How can less people attend a Monday night show you might wonder? Simple, make that Monday night a holiday. Toss in an extra late night set time, and it becomes painfully obvious why the Skyway Theatre was empty for The Bloody Beetroots. Lucky for the few in attendance however, the performances that night weren’t reflective of the small crowd.
Valentino Khan started off the late night getting the crowd warmed up. Over the course of his nearly 90 minute set he took us from Trap to Dubstep to Moombahton and back again. His energy was infectious as he jumped and bounced around while encouraging the crowd to get moving too. Although he started out fairly mellow, for EDM standards anyway, he had successfully driven the crowd into a frenzy by the time he was done. It was all done so effortlessly that you didn’t even realize you were in full on dance mode as he wrapped up. Not a small feat for late Monday night if you ask me.

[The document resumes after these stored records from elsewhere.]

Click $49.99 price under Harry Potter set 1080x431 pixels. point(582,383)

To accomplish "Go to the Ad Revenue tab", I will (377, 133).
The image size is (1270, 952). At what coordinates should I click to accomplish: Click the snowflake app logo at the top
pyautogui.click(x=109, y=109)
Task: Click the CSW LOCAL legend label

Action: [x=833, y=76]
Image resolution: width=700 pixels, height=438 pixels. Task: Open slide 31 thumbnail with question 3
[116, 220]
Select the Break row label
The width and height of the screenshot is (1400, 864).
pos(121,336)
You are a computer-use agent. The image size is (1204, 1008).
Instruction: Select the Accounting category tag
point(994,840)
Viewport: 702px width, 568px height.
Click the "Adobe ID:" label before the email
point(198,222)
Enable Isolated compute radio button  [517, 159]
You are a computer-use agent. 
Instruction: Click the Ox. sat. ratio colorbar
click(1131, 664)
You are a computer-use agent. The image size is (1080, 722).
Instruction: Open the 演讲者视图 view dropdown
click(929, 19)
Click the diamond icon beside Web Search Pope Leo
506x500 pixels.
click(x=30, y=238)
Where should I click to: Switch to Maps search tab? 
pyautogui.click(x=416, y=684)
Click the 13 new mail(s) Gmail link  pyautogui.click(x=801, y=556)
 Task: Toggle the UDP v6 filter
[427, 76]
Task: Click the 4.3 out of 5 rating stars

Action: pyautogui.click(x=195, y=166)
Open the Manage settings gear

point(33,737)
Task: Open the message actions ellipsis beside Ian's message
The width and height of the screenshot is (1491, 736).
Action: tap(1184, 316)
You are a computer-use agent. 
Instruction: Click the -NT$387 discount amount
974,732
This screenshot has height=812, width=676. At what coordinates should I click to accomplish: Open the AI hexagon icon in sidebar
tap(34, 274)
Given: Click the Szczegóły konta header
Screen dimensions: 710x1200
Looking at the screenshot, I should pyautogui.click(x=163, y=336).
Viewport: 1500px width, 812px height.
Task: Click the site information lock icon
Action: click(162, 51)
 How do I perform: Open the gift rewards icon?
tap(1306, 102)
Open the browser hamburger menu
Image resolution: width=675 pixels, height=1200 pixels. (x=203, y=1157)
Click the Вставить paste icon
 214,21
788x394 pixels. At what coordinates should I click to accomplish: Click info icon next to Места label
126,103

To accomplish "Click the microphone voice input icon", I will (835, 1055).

Now, when I originally saw The Bloody Beetroots weren’t going on until midnight, I thought there just wasn’t any way I was going to make it until then. As in, had a mild panic attack type doubt. Like I said, this was a Monday night, of a long and busy 3 day weekend. Low and behold, midnight rolled around and we were pushing closer to the stage as the DJ table was getting wheeled away. As the lights went down, Battle (synths) and Edward Grinch (drums) sauntered onstage to start the show. After a brief intro, Sir Bob Cornelius Rifo takes the stage and proceeds to give us 90 minutes of a full on Bloody Beetroots assault. He moved from the center stage grand piano to the mic like someone with a split personality. The guy playing the piano was a refined classically trained gentleman. The other guy was someone who’d likely beat up the guy on the piano. Rifo made use of the entire stage running back and forth, jumping off the piano set, and dipping the mic into the audience. The energy was exaggerated everytime Sir Bob’s Venom mask lit up with it’s blinding white eyes. They say time flies when you’re having fun, which was absolutely the case here. As quickly as they started, the show was over. It had to be the quickest hour and a half ever.
As a treat for those who were still hanging around, Valentino Khan came back out and played for another 30 minutes while the stage was being torn down. I suppose if you’re going to stay up until 1:30AM on a Monday night, what’s another 30 minutes.